▸ DESCRIPTION OF THE TASK: Print exactly, and only, the lines from the one that has "You are a computer-use agent." through the end of the material below, with both ends included and the pictures omitted.
++++ DATA FOR REVIEW
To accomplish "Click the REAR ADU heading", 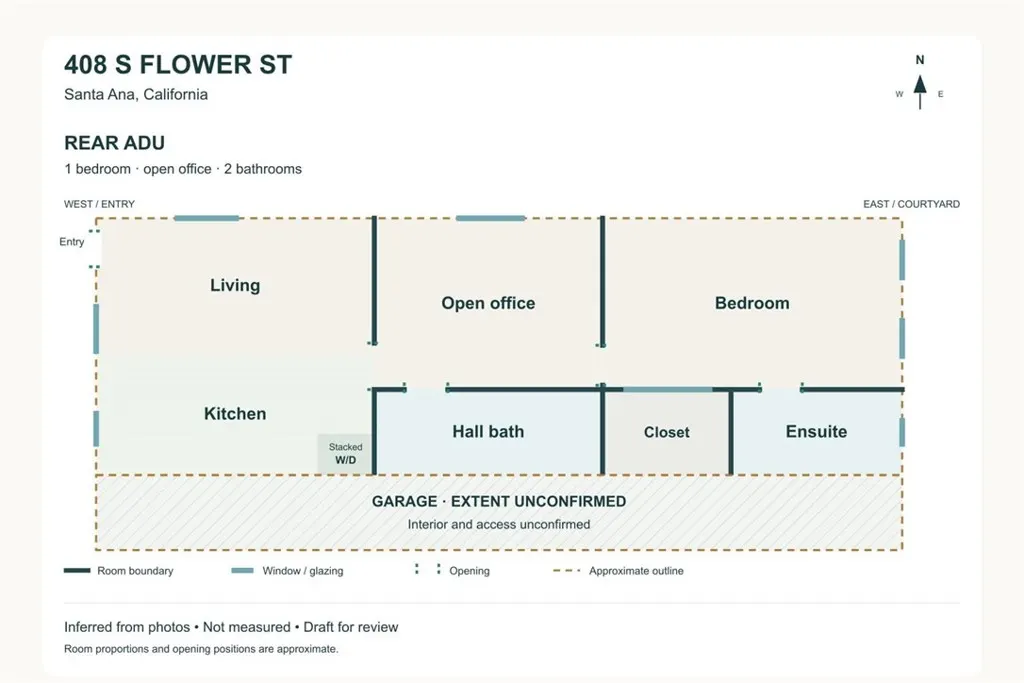I will pos(114,142).
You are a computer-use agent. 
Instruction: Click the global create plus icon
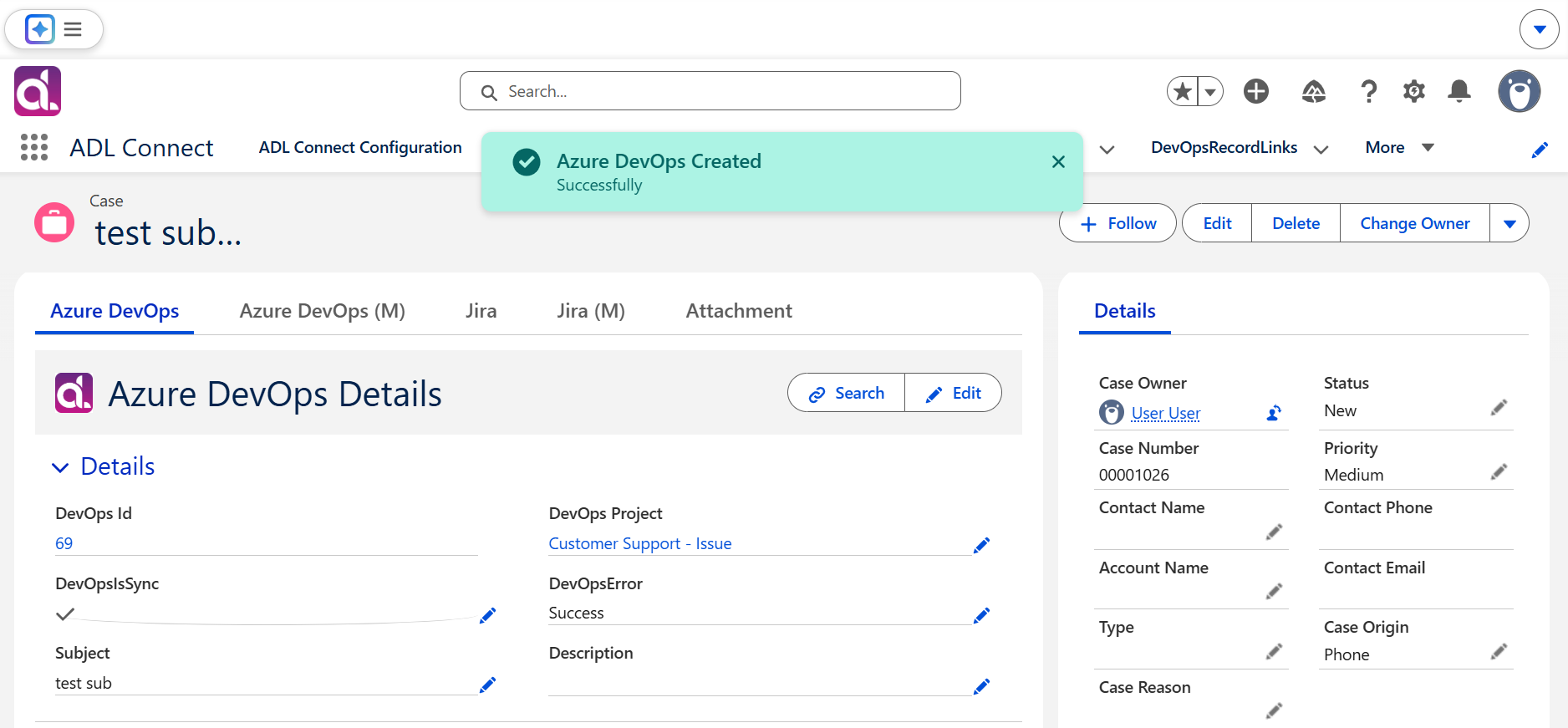click(x=1256, y=91)
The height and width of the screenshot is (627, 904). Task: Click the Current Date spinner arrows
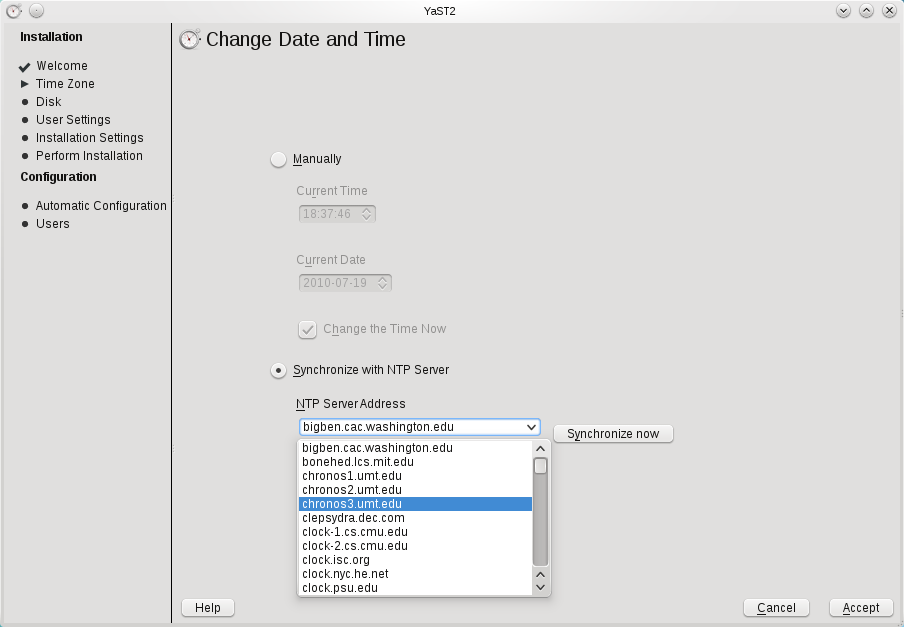[383, 283]
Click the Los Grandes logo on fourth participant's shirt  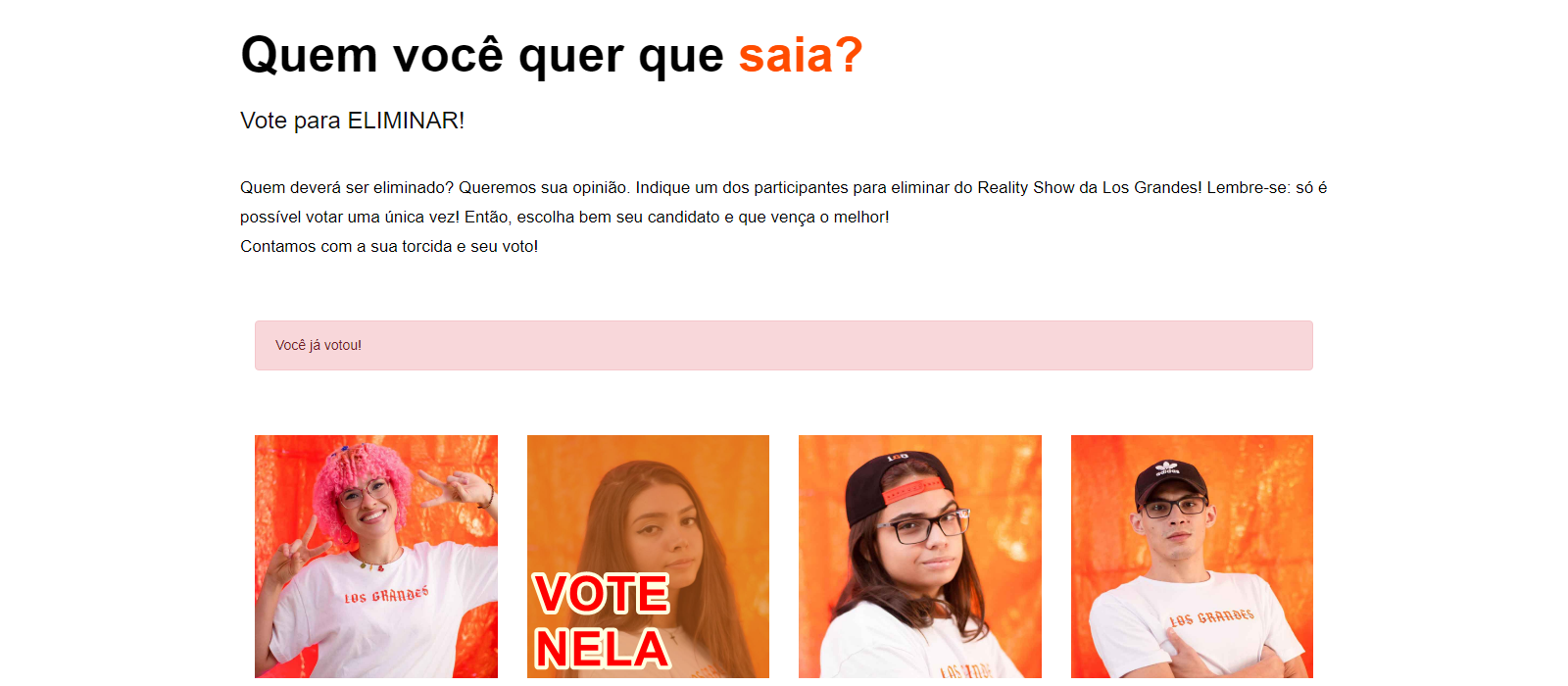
++++++++
▸ TASK OUTPUT:
You are a computer-use agent. 
Instruction: Click the global create plus icon
click(x=1256, y=91)
The height and width of the screenshot is (627, 904). Task: Click the Current Date spinner arrows
[383, 283]
Click the Los Grandes logo on fourth participant's shirt  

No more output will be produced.